**Textauszug**
↓↓↓

Mallorcas deutsche Parallelgesellschaft

Donde Jutta

Anfang der neunziger Jahre erlebte Mallor­ca die letzte große Einwanderungswelle von Deutschen. Haben sich die Migranten der mallorquinischen Leitkultur angepasst? Ein Integrationstest in der deutschen Parallelgesellschaft.

Paderborn, Münster–Osnabrück, Friedrichshafen steht auf den Anzeigetafeln über den Gepäckbändern am Flughafen von Palma. Da kommen sie her. Da wollten sie nicht bleiben, die deutschen Handwerker, Kneipenwirte, Kleinunternehmer oder Putzfrauen.
Sie wollen lieber in Paguera und Santa Ponsa an der südwestlichen Küste Mallorcas oder entlang der Playa de Palma ihr Glück versuchen.

»In Deutschland ziehen alle immer ein langes Gesicht. Hier sind die Menschen einfach freundlicher«, erzählt die gelernte Floristin Petra aus Essen, die seit 14 Jahren in Santa Ponsa, einer apar­ten deutschen Kolonie etwa zehn Kilometer west­lich von Palma, lebt. Mit Menschen meint sie jene aus Paderborn, Münster–Osnabrück, Friedrichshafen, die wie sie keine Lust mehr hatten auf das Leben in Deutschland. Petra spricht zwar Spanisch, sagt aber, sie habe abgesehen von ihrem Lebensmittelhändler um die Ecke mit Menschen ohne deutschen Migrationshintergrund kaum Kontakt.

↑↑↑

**Auszuführende Aufgabe**
Gib den obigen Textauszug über die Deutschen auf Mallorca vollständig und wortgetreu wieder.

**Daten**
↓↓↓

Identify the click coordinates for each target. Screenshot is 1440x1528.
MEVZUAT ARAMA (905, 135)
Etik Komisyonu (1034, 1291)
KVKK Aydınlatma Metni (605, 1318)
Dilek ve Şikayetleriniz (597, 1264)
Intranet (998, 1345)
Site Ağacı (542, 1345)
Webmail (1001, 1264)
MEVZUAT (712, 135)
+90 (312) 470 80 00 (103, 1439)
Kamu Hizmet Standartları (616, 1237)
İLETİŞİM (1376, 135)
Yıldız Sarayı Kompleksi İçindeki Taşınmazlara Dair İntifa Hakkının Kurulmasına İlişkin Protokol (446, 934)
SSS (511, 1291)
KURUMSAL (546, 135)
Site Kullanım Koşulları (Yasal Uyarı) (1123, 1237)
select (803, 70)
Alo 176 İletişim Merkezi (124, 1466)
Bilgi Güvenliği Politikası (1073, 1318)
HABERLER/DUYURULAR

↑↑↑
↓↓↓

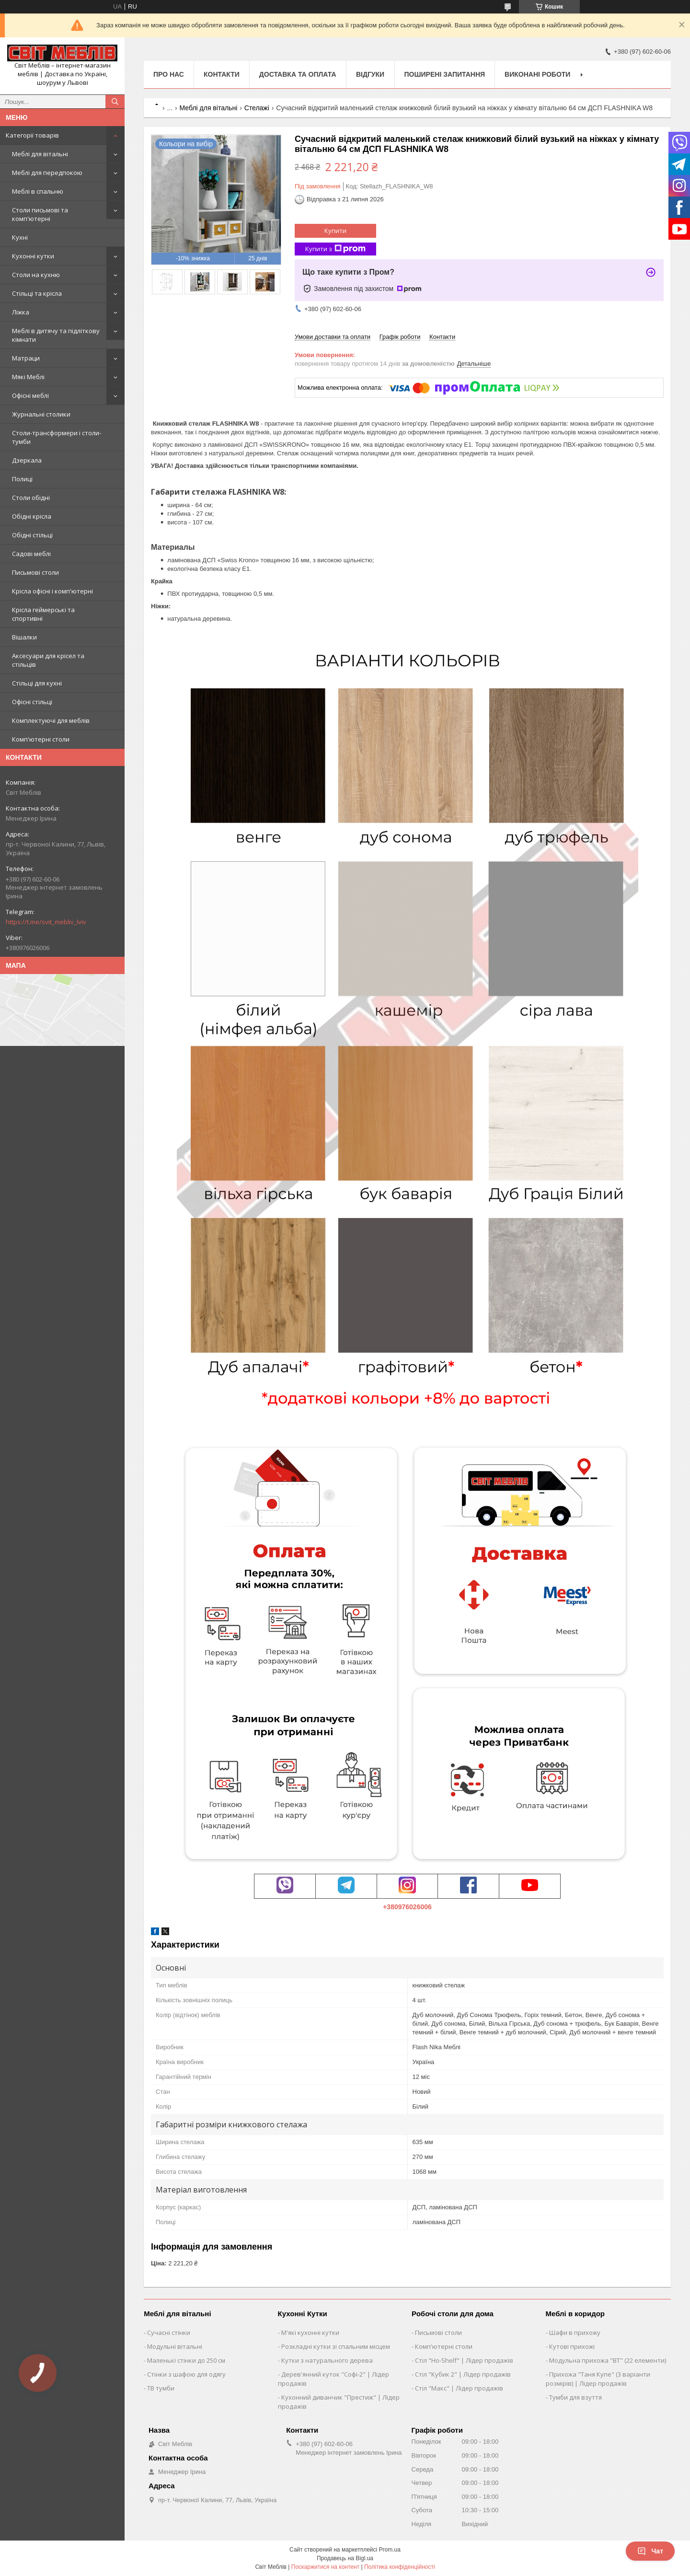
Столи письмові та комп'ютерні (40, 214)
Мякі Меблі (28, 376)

↑↑↑

**Ergebnis unten**
Mallorcas deutsche Parallelgesellschaft

Donde Jutta

Anfang der neunziger Jahre erlebte Mallor­ca die letzte große Einwanderungswelle von Deutschen. Haben sich die Migranten der mallorquinischen Leitkultur angepasst? Ein Integrationstest in der deutschen Parallelgesellschaft.

Paderborn, Münster–Osnabrück, Friedrichshafen steht auf den Anzeigetafeln über den Gepäckbändern am Flughafen von Palma. Da kommen sie her. Da wollten sie nicht bleiben, die deutschen Handwerker, Kneipenwirte, Kleinunternehmer oder Putzfrauen.
Sie wollen lieber in Paguera und Santa Ponsa an der südwestlichen Küste Mallorcas oder entlang der Playa de Palma ihr Glück versuchen.

»In Deutschland ziehen alle immer ein langes Gesicht. Hier sind die Menschen einfach freundlicher«, erzählt die gelernte Floristin Petra aus Essen, die seit 14 Jahren in Santa Ponsa, einer apar­ten deutschen Kolonie etwa zehn Kilometer west­lich von Palma, lebt. Mit Menschen meint sie jene aus Paderborn, Münster–Osnabrück, Friedrichshafen, die wie sie keine Lust mehr hatten auf das Leben in Deutschland. Petra spricht zwar Spanisch, sagt aber, sie habe abgesehen von ihrem Lebensmittelhändler um die Ecke mit Menschen ohne deutschen Migrationshintergrund kaum Kontakt.